(RECORDS PROVIDED)
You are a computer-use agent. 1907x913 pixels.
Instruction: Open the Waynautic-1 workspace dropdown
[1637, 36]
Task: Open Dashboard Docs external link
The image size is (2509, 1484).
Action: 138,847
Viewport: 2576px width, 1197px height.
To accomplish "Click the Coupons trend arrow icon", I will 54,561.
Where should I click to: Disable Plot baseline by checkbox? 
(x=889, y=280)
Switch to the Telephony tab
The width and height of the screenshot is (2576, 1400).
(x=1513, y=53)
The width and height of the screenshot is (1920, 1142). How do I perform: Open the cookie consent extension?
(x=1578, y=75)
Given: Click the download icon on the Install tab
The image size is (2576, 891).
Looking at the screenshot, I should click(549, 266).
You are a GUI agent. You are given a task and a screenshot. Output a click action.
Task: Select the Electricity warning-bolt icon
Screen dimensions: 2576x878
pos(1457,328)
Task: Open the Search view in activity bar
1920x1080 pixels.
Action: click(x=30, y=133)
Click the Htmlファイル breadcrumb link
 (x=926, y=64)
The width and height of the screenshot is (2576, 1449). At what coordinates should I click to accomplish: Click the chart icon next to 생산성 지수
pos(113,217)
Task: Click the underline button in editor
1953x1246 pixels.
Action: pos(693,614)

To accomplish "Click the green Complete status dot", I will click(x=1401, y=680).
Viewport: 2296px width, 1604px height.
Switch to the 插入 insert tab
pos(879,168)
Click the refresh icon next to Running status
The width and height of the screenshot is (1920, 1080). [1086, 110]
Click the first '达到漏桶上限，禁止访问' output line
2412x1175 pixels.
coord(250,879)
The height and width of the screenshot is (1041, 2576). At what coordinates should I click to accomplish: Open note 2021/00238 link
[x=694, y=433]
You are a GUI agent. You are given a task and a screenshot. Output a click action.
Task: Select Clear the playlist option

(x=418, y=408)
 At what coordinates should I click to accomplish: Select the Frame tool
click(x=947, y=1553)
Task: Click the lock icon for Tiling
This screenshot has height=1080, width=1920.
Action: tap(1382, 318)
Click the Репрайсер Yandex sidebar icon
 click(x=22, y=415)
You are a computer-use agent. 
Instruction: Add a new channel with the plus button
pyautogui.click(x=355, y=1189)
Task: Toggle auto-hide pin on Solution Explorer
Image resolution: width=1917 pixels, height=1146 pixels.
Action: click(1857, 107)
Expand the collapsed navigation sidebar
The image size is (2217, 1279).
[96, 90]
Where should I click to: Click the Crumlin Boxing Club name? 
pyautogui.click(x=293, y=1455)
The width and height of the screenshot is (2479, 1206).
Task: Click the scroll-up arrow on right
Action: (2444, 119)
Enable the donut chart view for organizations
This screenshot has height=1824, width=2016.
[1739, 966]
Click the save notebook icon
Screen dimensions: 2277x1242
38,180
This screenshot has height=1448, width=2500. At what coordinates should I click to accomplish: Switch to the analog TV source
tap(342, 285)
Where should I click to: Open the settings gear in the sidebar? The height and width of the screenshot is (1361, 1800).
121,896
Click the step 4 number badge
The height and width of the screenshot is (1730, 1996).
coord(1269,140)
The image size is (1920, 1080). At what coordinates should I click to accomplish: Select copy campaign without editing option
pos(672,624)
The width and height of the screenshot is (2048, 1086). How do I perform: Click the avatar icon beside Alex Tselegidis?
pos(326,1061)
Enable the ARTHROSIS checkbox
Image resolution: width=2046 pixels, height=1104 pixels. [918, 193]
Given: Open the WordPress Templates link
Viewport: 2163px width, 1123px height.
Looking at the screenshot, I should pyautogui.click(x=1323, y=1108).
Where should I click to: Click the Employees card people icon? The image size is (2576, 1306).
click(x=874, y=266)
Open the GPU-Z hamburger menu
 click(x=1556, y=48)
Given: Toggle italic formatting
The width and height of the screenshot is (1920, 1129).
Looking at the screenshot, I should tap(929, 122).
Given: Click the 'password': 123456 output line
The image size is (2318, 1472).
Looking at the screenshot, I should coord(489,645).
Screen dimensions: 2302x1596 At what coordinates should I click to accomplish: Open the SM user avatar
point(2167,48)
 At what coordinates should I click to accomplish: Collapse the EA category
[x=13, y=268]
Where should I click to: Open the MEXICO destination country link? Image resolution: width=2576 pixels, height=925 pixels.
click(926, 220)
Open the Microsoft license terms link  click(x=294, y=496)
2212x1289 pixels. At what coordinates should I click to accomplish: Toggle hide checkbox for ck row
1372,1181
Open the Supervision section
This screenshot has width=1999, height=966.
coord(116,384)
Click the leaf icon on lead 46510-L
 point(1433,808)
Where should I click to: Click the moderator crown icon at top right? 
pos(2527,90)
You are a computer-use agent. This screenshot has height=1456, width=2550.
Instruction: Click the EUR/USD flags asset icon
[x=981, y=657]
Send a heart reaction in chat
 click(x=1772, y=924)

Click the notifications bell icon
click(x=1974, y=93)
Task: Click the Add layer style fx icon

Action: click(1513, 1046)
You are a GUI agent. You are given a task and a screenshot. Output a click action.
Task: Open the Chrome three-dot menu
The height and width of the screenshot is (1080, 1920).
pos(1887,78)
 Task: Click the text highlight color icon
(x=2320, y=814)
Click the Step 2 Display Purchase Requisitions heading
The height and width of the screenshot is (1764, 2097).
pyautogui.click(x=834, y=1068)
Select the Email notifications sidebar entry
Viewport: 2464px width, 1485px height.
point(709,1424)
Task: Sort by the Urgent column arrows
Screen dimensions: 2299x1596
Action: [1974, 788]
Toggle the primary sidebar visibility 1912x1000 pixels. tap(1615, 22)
(End RECORDS PROVIDED)
» **TASK BRIEF**
Read the entries above, then pull out the lines that include "computer".

» **EXERCISE ANSWER**
You are a computer-use agent. 1907x913 pixels.
You are a computer-use agent. 
You are a computer-use agent. This screenshot has height=1456, width=2550.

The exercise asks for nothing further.